Douwe Osinga's Blog: Priceless India

Sunday, March 9, 2008

India is by all means a lot cheaper than Switzerland. Sure, things in Switzerland are more reliable, cleaner and generally of higher quality, but it doesn’t close the gap. I think the World Bank puts it a factor 4.5 or so and seems about right. It’s 39 rupees to a franc these days, but if you pretend it is 10 to a franc, prices seem somewhat comparable.

India is not always that cheap though. If you are tall and white, prices sometimes change. Major sites are still quite often dually priced. Locals pay 10 rupees, foreigners pay 2 dollars or 100 rupees (which isn’t the same, but those prices believe in the eternal 1 dollar is 50 rupees). And if you think that that isn’t fair since the income gap between the average Indian and the average American isn’t a factor ten, you are right of course. It is way more.
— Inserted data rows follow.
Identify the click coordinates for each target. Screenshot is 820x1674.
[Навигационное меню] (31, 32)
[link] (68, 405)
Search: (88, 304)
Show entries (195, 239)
Rickshaw drivers of course have their own multiplier, or really it seems to be a constant. Usually when I ask they say it is 150 rupees, independent on how far it is. Whether this is because they think this is a nice price for a white guy, or whether they usually don’t really understand where I want to go and 150 should get me anywhere isn’t totally clear to me.

Touts, according to Lonely Planet are another factor that drive up prices. They pick you up at the bus stop or train station and guide you to a hotel, seemingly for free and are paid a commission by the hotel for the favor. Sometimes taxi drivers double as touts too and not just for hotels. Tourist shops do this sort of thing too. Often taxi drivers are quite open about it and agree to knock off a little from the price if you visit a shop for 10 minutes. ‘No pressure to buy, just look’

I thought about whether Lonely Planet is right about that this adds to price. I think it depends on the deal the taxi driver has, that is, if the taxi driver gets a fixed amount per visitor he brings, then the price should remain the same. For the shop the money paid to the taxi is ‘sunk-cost.’ Whether I walk in alone or with the taxi doesn’t matter once I am there; the shop wants to maximize their profit in either case so will do the same thing.

If the taxi gets a percentage of the total price, things are different. Now taxi drivers margin is paid out of whatever I pay, so most likely the price will have to go up (if however the shop keeper makes a deal where the taxi driver only gets a percentage of anything I pay over say 100 rupees, the price might actually go down). The lesson is clear: ask the driver what the structure of the deal is before getting in.